## BEGIN Record extracts

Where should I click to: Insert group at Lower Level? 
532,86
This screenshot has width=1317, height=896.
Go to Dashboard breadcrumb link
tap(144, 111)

## END Record extracts

Copy out the material without any change, from the line containing "This screenshot has width=1317, height=896." through the last line of the material.

- Output for this exercise:
This screenshot has width=1317, height=896.
Go to Dashboard breadcrumb link
tap(144, 111)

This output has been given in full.